Европа интересуется: что будет в Белоруссии? Ничего не будет. Будет Лукашенко.
Разница между Европой и бывшим СССР в том и состоит, что в Европе массовое побоище на центральной столичной площади служит показателем некоего неблагополучия. Смутно ощутимого, но все же. А в России или Белоруссии это свободная вещь, то есть неприятно, конечно, но не повод для перевыборов, отставок и вообще беспокойства. Ведь основная масса довольна, ей все нравится, и оснований сомневаться в победной лукашенковской цифре — 80 процентов без каких-то копеек — на сегодняшний день нет. Ну набрал бы он 70. Ну 60. Что бы изменилось?
Поэтому ближайшее будущее кроткой сестры нашей Белоруссии, как называл ее А. И. Солженицын, сомнений не вызывает: будет как было. С незначительными стычками между ними и нами на самых верхах — из-за газа или прочей экономики: что ж, милые бранятся. Никаких сомнений в глубокой сущностной близости двух режимов не возникает, кажется, даже у самих вождей.
Обоих роднит глубочайшее презрение к своим народам, с которыми только так и можно. И правда: было бы нельзя — не терпели бы. Нашли бы способ не пойти на выборы. Можно подделать 10, 20, но не 80 процентов бюллетеней. Настоящее у нас похожее, а вот будущее разное, и Белоруссия поражена тоталитаризмом гораздо больше, чем Россия.
Именно поэтому я не очень верю в прогноз Антона Ореха, обнародованный на «Эхе»: Белоруссия, мол, становится Туркменией, а Россия — Белоруссией. Это не совсем так, потому что у России болезнь другая: слоны и кошки (без обид, пожалуйста, это я для примера) все-таки страдают разными хворями. Проблема Белоруссии в том, что она маленькая — и потому влияние режима Лукашенко на каждого гражданина здесь огромно.
Проблема России в том, что она очень большая — и потому подушка между людьми и властью здесь почти непробиваема: страна при Путине и его присных деградирует, глупеет, сереет, становится агрессивней и скучней, но эти перемены затрагивают не всех и не слишком глубоко. В глубине души ни один русский — кроме нескольких фанатиков, словно сошедших со страниц платоновской прозы, — не верил в идеалы коммунизма. И в идеалы капитализма. И в суверенную демократию времен зрелого путинизма.

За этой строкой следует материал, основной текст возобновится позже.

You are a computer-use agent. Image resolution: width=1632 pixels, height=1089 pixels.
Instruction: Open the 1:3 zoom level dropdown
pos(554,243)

Всем это решительно по барабану, и вот я не знаю, честно говоря, — что лучше? В России, как на лыжах, давление распределяется на огромную площадь и получается минимальным — вследствие этого никто ни во что не верит; массовые репрессии случаются, но не по идейным мотивам, а от злости и скуки. Больше-то заняться нечем, все отнято. В Белоруссии все острей, и процентов 70 трудоспособного населения искренне, идейно полагают, что Лукашенко — еще далеко не худший вариант. И вот поди пойми, какой опыт губительней для нации: вера в наглое, самодовольное зло или неверие ни во что?
Об этом много спорили. Лучше, думаю, честно сказать: оба хуже. Потому что не верить ни во что — тоже значит верить. В то, что перемены тебя не коснутся, в то, что мир рухнет и тебя не заденет. Россия и Белоруссия болеют разными болезнями, но исход у этих болезней один. Лечиться, думаю, поздно. А утешаться можно евангельской цитатой: если зерно, падши в землю, не умрет, то останется одно, а если умрет, то принесет много плода.